Do this
Copy the rows starting at the line that contains "Task: Click the" and ending at the line that contains "Looking at the", swapping "thumbnail" for "cover image" and changing nothing else. Leave the pictures out.
# Extracted data start
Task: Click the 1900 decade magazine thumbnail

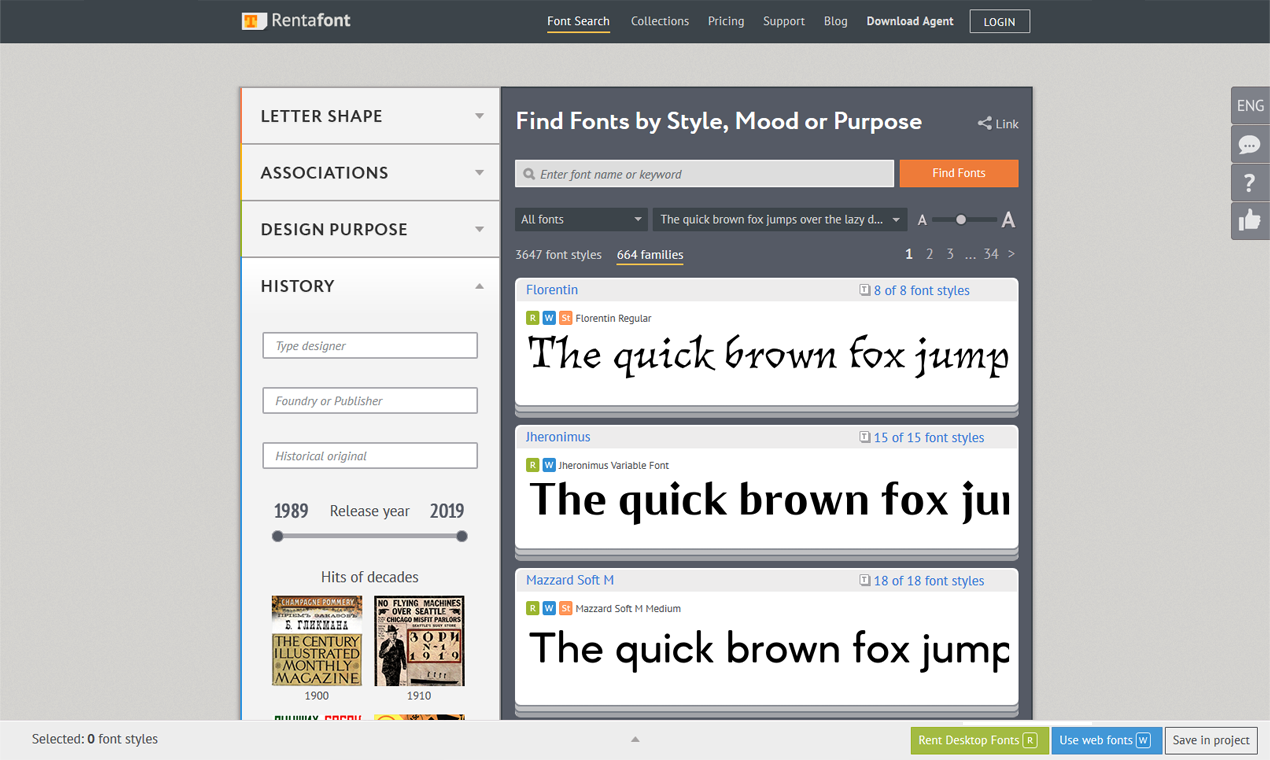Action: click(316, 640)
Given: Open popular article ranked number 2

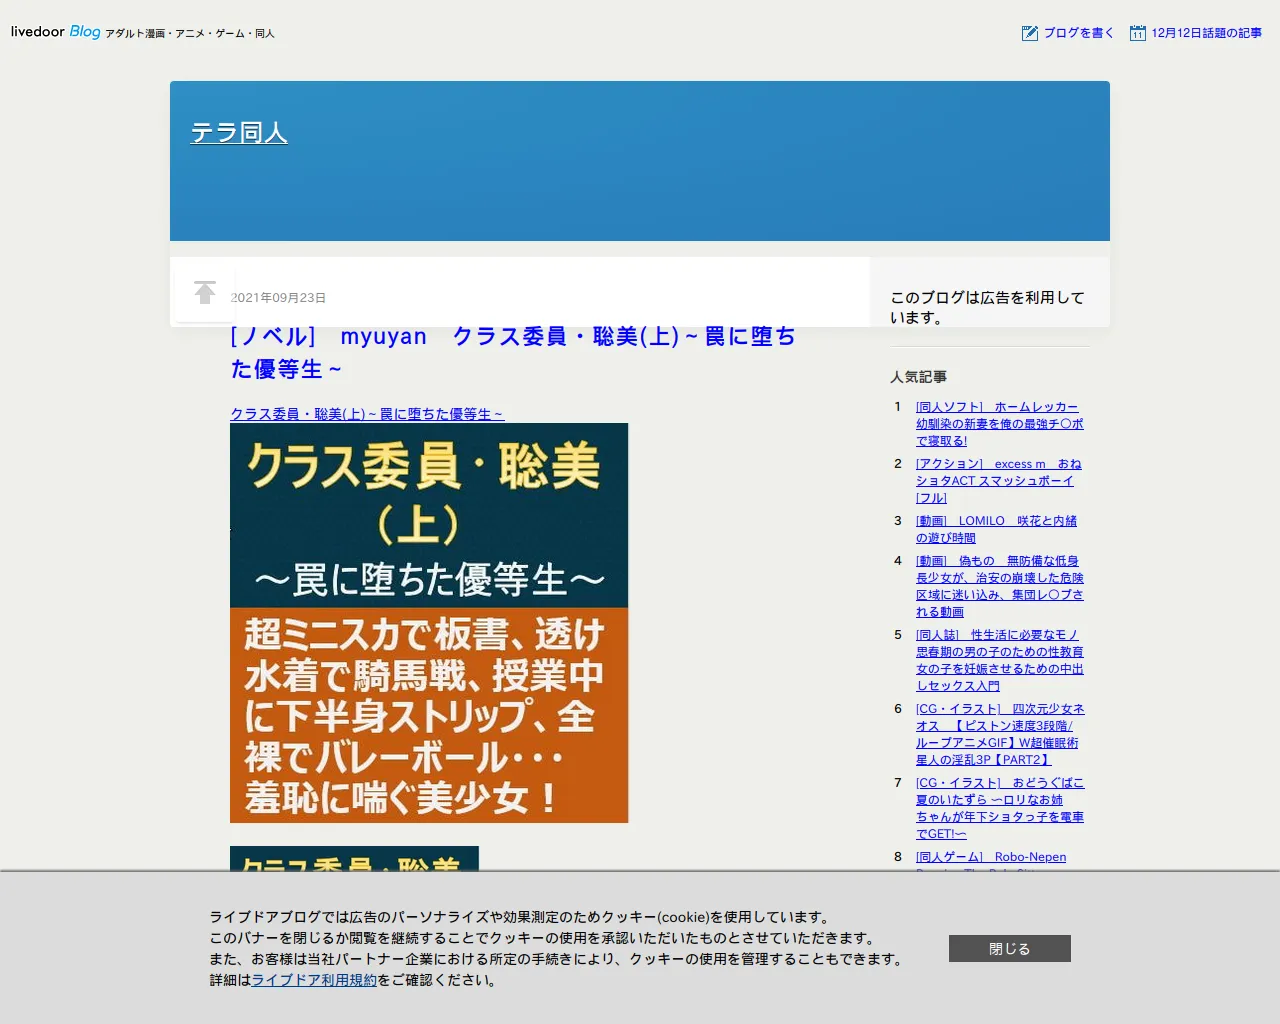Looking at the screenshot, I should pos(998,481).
# Extracted data end
# Extracted data start
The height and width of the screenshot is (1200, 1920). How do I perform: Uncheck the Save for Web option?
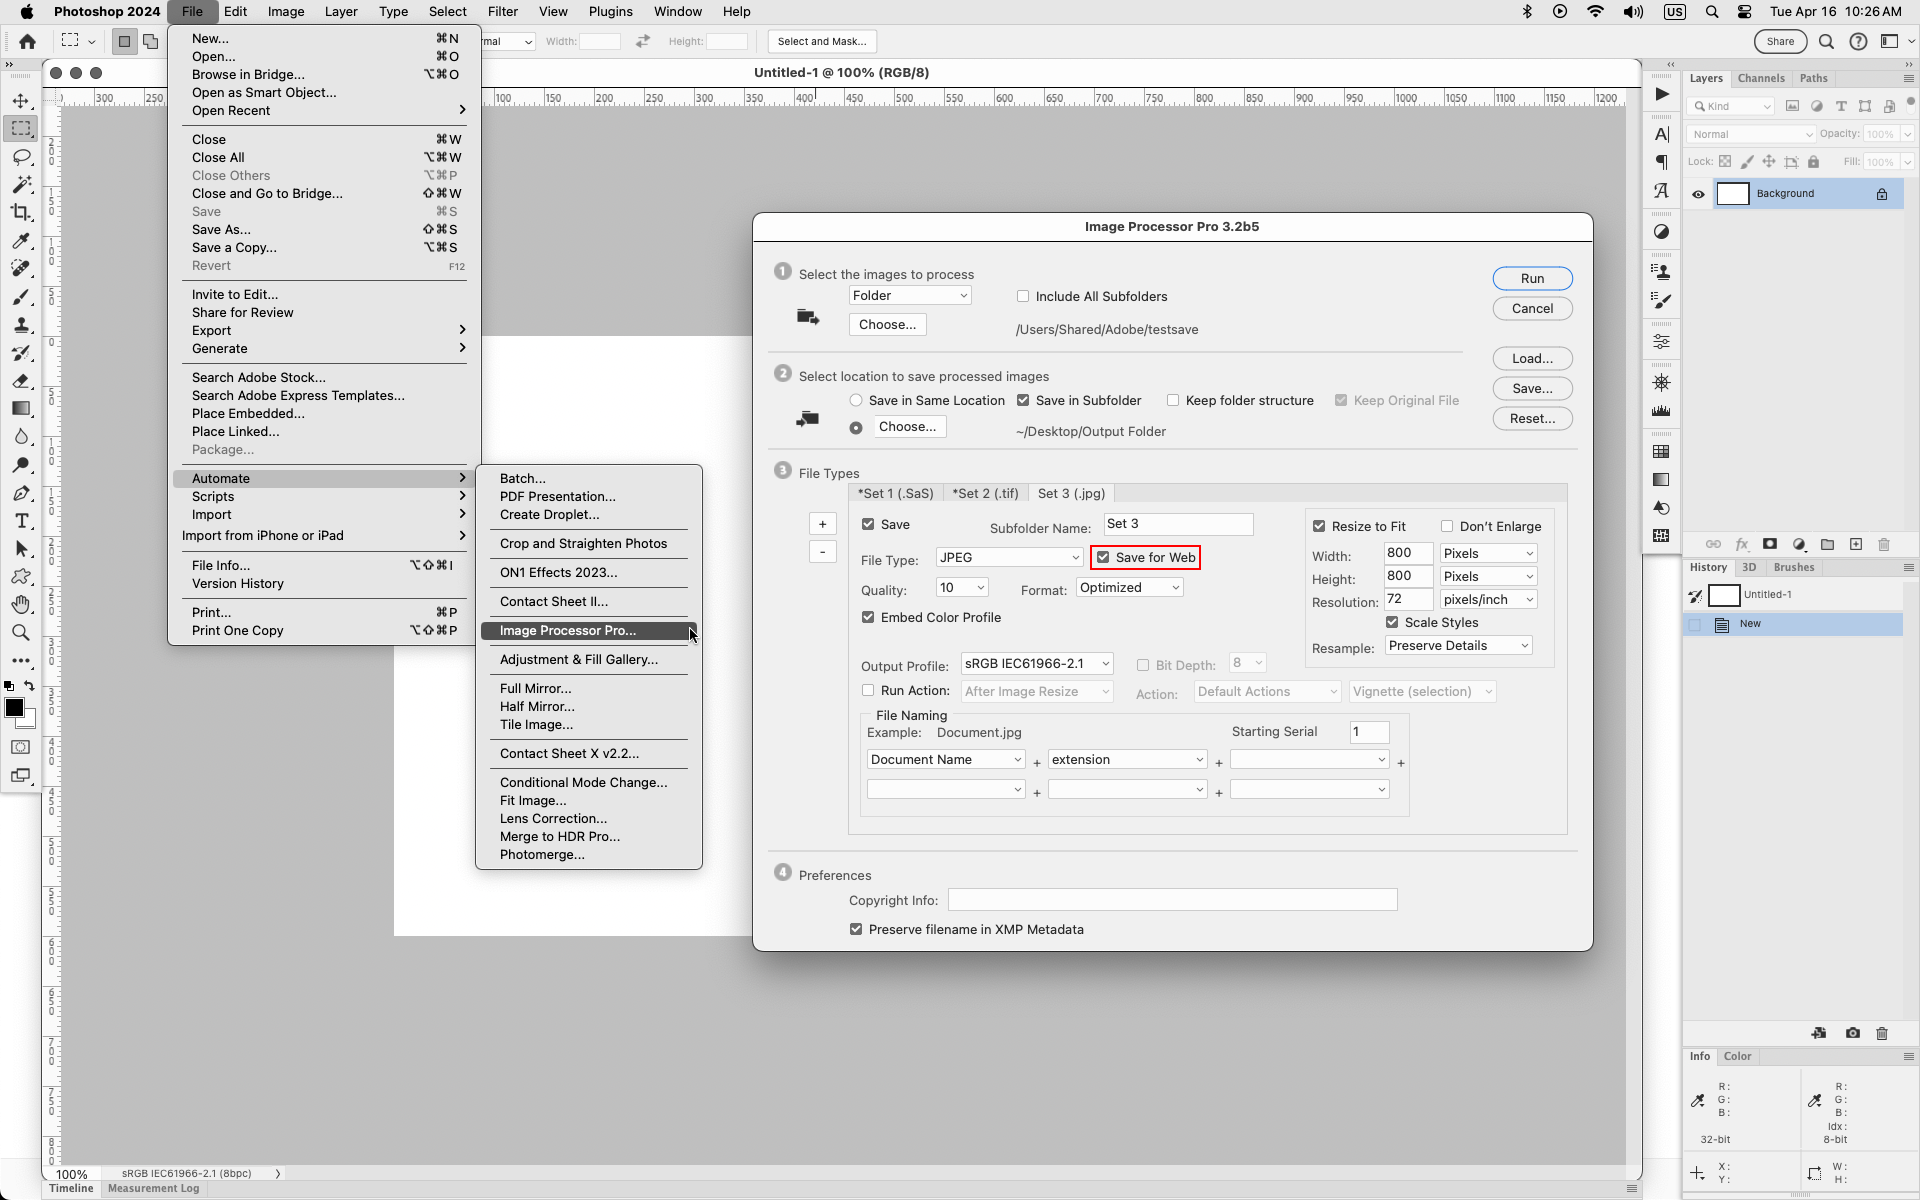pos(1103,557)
# Extracted data end
Answer to the problem
Task: Click the 1900 decade magazine cover image

Action: click(316, 640)
Given: Open popular article ranked number 2

Looking at the screenshot, I should pos(998,481).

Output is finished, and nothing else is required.